Since 2004, Frank Quattrone and his wife Denise have supported the Northern California Innocence Project (NCIP) based at Santa Clara University School of Law. Quattrone is Chair of the NCIP Advisory Board and an active fund-raiser for the project. At the NCIP inaugural Justice for All Awards Dinner in March 2008, Quattrone accepted the Leadership Award. In 2013, the Frank and Denise Quattrone Foundation made a $15 million gift to the University of Pennsylvania Law School to found the Quattrone Center for the Fair Administration of Justice, a research center conducting inter-disciplinary, data-driven policy level research and recommendations designed to address the system factors that lead to criminal justice error.

==Qatalyst Group==
In March 2008, Quattrone founded Qatalyst Group, a high-end corporate advisory firm focused on technology. Almost immediately after the firm issued its founding press release, it was reported to be advising Google on the Yahoo takeover deal pending with Microsoft.

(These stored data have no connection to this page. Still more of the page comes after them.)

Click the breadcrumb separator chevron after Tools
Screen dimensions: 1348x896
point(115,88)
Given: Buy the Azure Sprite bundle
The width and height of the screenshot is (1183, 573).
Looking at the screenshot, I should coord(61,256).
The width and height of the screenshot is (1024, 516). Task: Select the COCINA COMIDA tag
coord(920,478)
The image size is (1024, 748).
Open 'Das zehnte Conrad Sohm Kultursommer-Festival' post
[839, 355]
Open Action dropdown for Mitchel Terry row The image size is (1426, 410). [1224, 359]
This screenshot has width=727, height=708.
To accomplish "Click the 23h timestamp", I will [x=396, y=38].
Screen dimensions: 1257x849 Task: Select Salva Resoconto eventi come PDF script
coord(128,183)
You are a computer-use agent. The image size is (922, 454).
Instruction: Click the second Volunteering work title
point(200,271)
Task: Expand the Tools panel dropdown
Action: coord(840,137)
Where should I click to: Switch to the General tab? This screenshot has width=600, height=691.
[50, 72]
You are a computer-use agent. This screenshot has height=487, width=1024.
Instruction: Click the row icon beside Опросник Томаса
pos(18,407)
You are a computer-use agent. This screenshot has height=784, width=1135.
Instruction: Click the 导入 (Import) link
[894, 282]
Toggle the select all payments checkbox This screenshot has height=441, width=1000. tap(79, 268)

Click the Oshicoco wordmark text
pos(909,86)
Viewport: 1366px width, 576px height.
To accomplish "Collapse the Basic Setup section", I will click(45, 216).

Qatalyst has since advised on some of the most high-profile assignments in the industry. It represented Data Domain on its sale to EMC, nearly doubling the firm's purchase price, and represented struggling mobile device maker Palm in its sale to Hewlett-Packard.

The success of Data Domain sale was followed by the bidding war for 3Par, which concluded in Hewlett Packard paying more than double the 3Par's value on the public markets. Netezza (on its sale to IBM) and Isilon (on its sale to EMC) were other storage clients advised by Qatalyst in 2010.

The success of 2010 was overshadowed by Qatalyst's assignments in 2011. Qatalyst advised Riot Games on its sale to Tencent, Kosmix on its sale to Walmart, Atheros on its sale to Qualcomm, Zong on its sale to eBay, PopCap on its sale to EA, National Semiconductor on its sale to Texas Instruments, Autonomy on its sale to Hewlett Packard, Motorola Mobility on its sale to Google, and Netlogic on its sale to Broadcom, among many others.